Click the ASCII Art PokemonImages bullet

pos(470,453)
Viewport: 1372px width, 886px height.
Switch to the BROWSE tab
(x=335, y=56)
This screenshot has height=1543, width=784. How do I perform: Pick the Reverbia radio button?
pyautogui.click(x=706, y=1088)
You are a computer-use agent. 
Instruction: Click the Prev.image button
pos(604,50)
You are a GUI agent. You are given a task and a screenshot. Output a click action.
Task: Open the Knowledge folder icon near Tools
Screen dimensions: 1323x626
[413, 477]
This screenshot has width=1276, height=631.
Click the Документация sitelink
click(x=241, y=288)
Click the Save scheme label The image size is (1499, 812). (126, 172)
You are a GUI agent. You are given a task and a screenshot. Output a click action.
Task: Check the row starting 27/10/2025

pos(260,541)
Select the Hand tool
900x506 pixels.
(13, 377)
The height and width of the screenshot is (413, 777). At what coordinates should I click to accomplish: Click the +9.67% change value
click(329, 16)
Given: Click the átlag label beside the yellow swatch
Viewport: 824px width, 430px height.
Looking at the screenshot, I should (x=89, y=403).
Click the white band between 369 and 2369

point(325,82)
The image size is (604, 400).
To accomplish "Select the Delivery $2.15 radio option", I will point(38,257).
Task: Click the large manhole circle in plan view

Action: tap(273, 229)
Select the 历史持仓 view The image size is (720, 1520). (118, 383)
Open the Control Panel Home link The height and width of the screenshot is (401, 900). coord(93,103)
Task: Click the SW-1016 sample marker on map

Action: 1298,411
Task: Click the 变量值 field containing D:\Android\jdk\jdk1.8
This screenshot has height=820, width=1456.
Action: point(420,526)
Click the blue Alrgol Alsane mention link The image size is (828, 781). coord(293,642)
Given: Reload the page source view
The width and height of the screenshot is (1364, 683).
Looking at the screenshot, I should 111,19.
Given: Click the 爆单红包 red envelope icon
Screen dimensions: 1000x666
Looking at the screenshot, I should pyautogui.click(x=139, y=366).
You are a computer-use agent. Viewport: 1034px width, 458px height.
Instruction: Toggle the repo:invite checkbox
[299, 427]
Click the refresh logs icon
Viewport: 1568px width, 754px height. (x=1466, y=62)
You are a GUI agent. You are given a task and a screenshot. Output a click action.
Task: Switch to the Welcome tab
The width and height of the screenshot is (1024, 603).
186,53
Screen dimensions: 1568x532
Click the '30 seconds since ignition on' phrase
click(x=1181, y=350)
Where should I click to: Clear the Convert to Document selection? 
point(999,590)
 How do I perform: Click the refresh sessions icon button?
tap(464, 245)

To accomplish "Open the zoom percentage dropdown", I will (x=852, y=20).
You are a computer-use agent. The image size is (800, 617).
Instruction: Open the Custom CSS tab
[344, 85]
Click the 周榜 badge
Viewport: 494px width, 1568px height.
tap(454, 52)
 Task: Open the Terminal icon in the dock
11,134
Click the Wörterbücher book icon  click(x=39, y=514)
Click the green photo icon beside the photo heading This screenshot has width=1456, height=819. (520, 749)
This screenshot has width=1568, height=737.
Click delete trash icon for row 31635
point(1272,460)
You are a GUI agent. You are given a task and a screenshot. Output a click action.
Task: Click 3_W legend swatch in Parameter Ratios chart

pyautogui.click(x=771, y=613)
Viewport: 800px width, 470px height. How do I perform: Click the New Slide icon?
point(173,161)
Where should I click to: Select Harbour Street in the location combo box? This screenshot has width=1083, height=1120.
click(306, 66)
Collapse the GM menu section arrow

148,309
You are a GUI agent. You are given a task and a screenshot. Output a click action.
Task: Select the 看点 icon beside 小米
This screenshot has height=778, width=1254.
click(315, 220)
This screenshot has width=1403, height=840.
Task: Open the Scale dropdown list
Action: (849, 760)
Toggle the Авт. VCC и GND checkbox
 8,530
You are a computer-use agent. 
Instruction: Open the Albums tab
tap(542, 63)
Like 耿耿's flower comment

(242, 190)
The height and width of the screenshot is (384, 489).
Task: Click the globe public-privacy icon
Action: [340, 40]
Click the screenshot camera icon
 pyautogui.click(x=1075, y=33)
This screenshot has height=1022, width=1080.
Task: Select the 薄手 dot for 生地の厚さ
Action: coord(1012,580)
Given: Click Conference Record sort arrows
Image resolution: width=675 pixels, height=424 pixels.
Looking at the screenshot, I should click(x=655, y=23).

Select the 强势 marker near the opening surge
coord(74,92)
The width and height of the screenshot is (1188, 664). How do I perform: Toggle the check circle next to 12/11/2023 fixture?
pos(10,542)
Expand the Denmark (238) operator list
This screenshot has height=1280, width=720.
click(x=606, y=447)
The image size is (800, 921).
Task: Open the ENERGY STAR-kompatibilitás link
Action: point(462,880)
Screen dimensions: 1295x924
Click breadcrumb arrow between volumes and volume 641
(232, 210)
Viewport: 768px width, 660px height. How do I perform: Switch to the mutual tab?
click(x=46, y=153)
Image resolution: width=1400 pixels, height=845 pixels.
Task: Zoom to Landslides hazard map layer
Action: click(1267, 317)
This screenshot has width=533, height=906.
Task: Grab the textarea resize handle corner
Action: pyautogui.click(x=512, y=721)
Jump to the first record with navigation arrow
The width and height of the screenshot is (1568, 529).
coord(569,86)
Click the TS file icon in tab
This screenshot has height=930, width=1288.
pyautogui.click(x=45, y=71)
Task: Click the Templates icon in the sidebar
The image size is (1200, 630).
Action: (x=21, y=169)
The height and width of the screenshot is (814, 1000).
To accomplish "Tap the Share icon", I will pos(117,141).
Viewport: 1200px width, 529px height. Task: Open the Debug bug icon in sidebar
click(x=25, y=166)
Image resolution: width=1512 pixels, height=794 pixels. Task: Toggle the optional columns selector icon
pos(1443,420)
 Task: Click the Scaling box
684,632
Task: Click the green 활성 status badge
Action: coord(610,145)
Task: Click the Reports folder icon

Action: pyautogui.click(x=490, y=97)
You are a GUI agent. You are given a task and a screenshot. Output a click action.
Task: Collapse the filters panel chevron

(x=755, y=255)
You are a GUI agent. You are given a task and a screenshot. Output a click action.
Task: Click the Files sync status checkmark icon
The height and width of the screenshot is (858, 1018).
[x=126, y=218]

=== The request ===
Starting at the beginning of the items and ending with the line that contains "click(x=241, y=288)", write every line out again, requests included. Multiply each coordinate in the answers by 1.2 and round it to a whole number, with halves rounded up, and leave all numbers in the requests unchanged.

=== Result of the task ===
Click the ASCII Art PokemonImages bullet

pos(564,544)
Viewport: 1372px width, 886px height.
Switch to the BROWSE tab
(x=402, y=67)
This screenshot has height=1543, width=784. How do I perform: Pick the Reverbia radio button?
pyautogui.click(x=847, y=1306)
You are a computer-use agent. 
Instruction: Click the Prev.image button
pos(725,60)
You are a GUI agent. You are given a task and a screenshot. Output a click action.
Task: Open the Knowledge folder icon near Tools
Screen dimensions: 1323x626
[496, 572]
This screenshot has width=1276, height=631.
Click the Документация sitelink
click(x=289, y=346)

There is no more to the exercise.